Your goal = A verbatim reprint of the records below is what this exercise asks for.

Records provided =
------------------------------------------------------------
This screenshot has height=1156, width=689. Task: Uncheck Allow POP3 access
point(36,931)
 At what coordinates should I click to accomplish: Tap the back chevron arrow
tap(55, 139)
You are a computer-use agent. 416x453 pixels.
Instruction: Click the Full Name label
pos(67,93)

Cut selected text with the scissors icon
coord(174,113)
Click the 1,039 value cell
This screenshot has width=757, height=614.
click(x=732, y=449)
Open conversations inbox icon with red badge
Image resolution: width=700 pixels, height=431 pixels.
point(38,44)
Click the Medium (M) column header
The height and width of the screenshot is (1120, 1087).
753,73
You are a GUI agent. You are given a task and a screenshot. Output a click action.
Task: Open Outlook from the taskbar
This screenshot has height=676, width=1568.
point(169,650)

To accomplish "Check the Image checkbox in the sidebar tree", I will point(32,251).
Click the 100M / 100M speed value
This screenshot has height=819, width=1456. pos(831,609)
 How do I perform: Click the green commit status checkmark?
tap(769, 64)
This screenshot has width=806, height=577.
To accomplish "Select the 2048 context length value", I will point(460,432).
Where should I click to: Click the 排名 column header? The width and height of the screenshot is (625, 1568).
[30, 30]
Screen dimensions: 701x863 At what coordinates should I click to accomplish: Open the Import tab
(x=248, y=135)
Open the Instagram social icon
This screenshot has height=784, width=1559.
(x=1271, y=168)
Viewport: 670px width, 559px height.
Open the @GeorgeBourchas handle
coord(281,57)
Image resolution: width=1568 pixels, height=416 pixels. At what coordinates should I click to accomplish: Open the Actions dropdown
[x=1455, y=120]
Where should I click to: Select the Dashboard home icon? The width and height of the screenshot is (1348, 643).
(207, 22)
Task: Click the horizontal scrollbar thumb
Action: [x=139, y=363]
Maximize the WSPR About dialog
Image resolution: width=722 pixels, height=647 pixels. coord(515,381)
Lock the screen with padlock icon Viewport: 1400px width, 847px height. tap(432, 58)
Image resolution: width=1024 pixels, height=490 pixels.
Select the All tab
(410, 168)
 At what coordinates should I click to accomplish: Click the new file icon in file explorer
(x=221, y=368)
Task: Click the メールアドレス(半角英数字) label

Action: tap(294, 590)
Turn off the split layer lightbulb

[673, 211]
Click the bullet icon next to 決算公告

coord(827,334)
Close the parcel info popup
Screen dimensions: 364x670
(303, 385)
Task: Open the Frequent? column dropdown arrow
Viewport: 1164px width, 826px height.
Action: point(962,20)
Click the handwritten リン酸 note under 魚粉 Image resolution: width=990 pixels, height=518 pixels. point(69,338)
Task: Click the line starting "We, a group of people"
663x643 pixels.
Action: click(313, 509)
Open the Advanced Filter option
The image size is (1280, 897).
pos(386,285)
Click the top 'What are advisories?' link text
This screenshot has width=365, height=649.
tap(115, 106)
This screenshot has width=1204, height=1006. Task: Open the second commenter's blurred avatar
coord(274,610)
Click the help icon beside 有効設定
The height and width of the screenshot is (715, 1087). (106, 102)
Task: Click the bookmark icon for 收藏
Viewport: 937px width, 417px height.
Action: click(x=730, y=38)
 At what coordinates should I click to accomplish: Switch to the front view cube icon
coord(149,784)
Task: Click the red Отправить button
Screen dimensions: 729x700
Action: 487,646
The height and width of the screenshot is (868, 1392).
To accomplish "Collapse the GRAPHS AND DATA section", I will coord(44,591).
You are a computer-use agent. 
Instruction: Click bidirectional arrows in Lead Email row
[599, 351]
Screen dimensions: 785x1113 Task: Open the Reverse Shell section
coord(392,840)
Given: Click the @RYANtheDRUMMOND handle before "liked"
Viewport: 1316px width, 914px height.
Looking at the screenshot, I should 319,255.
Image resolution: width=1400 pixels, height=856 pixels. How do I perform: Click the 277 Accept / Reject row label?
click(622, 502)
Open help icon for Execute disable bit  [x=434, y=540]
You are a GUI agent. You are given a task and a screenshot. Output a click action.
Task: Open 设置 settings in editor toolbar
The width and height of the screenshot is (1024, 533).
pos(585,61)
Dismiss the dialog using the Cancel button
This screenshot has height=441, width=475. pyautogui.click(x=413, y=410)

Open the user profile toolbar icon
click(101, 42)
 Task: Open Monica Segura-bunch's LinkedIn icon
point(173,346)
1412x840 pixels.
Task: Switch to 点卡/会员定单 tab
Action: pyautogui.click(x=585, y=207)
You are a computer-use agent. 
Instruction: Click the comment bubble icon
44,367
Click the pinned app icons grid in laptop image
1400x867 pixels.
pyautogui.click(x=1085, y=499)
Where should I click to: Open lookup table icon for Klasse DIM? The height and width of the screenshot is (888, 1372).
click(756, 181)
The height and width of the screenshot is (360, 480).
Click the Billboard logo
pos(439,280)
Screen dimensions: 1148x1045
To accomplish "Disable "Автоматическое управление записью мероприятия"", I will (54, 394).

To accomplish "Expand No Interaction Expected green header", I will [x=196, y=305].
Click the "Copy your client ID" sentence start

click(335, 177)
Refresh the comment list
------------------------------------------------------------
Response area =
This screenshot has height=1156, width=689. Task: Uncheck Allow POP3 access
point(36,931)
 At what coordinates should I click to accomplish: Tap the back chevron arrow
tap(55, 139)
You are a computer-use agent. 416x453 pixels.
Instruction: Click the Full Name label
pos(67,93)

Cut selected text with the scissors icon
coord(174,113)
Click the 1,039 value cell
This screenshot has width=757, height=614.
click(x=732, y=449)
Open conversations inbox icon with red badge
Image resolution: width=700 pixels, height=431 pixels.
point(38,44)
Click the Medium (M) column header
The height and width of the screenshot is (1120, 1087).
753,73
You are a GUI agent. You are given a task and a screenshot. Output a click action.
Task: Open Outlook from the taskbar
This screenshot has height=676, width=1568.
point(169,650)

To accomplish "Check the Image checkbox in the sidebar tree", I will point(32,251).
Click the 100M / 100M speed value
This screenshot has height=819, width=1456. pos(831,609)
 How do I perform: Click the green commit status checkmark?
tap(769, 64)
This screenshot has width=806, height=577.
To accomplish "Select the 2048 context length value", I will point(460,432).
Where should I click to: Click the 排名 column header? The width and height of the screenshot is (625, 1568).
[30, 30]
Screen dimensions: 701x863 At what coordinates should I click to accomplish: Open the Import tab
(x=248, y=135)
Open the Instagram social icon
This screenshot has height=784, width=1559.
(x=1271, y=168)
Viewport: 670px width, 559px height.
Open the @GeorgeBourchas handle
coord(281,57)
Image resolution: width=1568 pixels, height=416 pixels. At what coordinates should I click to accomplish: Open the Actions dropdown
[x=1455, y=120]
Where should I click to: Select the Dashboard home icon? The width and height of the screenshot is (1348, 643).
(207, 22)
Task: Click the horizontal scrollbar thumb
Action: [x=139, y=363]
Maximize the WSPR About dialog
Image resolution: width=722 pixels, height=647 pixels. coord(515,381)
Lock the screen with padlock icon Viewport: 1400px width, 847px height. tap(432, 58)
Image resolution: width=1024 pixels, height=490 pixels.
Select the All tab
(410, 168)
 At what coordinates should I click to accomplish: Click the new file icon in file explorer
(x=221, y=368)
Task: Click the メールアドレス(半角英数字) label

Action: tap(294, 590)
Turn off the split layer lightbulb

[673, 211]
Click the bullet icon next to 決算公告

coord(827,334)
Close the parcel info popup
Screen dimensions: 364x670
(303, 385)
Task: Open the Frequent? column dropdown arrow
Viewport: 1164px width, 826px height.
Action: point(962,20)
Click the handwritten リン酸 note under 魚粉 Image resolution: width=990 pixels, height=518 pixels. point(69,338)
Task: Click the line starting "We, a group of people"
663x643 pixels.
Action: click(313, 509)
Open the Advanced Filter option
The image size is (1280, 897).
pos(386,285)
Click the top 'What are advisories?' link text
This screenshot has width=365, height=649.
tap(115, 106)
This screenshot has width=1204, height=1006. Task: Open the second commenter's blurred avatar
coord(274,610)
Click the help icon beside 有効設定
The height and width of the screenshot is (715, 1087). (106, 102)
Task: Click the bookmark icon for 收藏
Viewport: 937px width, 417px height.
Action: click(x=730, y=38)
 At what coordinates should I click to accomplish: Switch to the front view cube icon
coord(149,784)
Task: Click the red Отправить button
Screen dimensions: 729x700
Action: 487,646
The height and width of the screenshot is (868, 1392).
To accomplish "Collapse the GRAPHS AND DATA section", I will coord(44,591).
You are a computer-use agent. 
Instruction: Click bidirectional arrows in Lead Email row
[599, 351]
Screen dimensions: 785x1113 Task: Open the Reverse Shell section
coord(392,840)
Given: Click the @RYANtheDRUMMOND handle before "liked"
Viewport: 1316px width, 914px height.
Looking at the screenshot, I should 319,255.
Image resolution: width=1400 pixels, height=856 pixels. How do I perform: Click the 277 Accept / Reject row label?
click(622, 502)
Open help icon for Execute disable bit  [x=434, y=540]
You are a GUI agent. You are given a task and a screenshot. Output a click action.
Task: Open 设置 settings in editor toolbar
The width and height of the screenshot is (1024, 533).
pos(585,61)
Dismiss the dialog using the Cancel button
This screenshot has height=441, width=475. pyautogui.click(x=413, y=410)

Open the user profile toolbar icon
click(101, 42)
 Task: Open Monica Segura-bunch's LinkedIn icon
point(173,346)
1412x840 pixels.
Task: Switch to 点卡/会员定单 tab
Action: pyautogui.click(x=585, y=207)
You are a computer-use agent. 
Instruction: Click the comment bubble icon
44,367
Click the pinned app icons grid in laptop image
1400x867 pixels.
pyautogui.click(x=1085, y=499)
Where should I click to: Open lookup table icon for Klasse DIM? The height and width of the screenshot is (888, 1372).
click(756, 181)
The height and width of the screenshot is (360, 480).
Click the Billboard logo
pos(439,280)
Screen dimensions: 1148x1045
To accomplish "Disable "Автоматическое управление записью мероприятия"", I will (54, 394).

To accomplish "Expand No Interaction Expected green header", I will [x=196, y=305].
Click the "Copy your client ID" sentence start

click(335, 177)
Refresh the comment list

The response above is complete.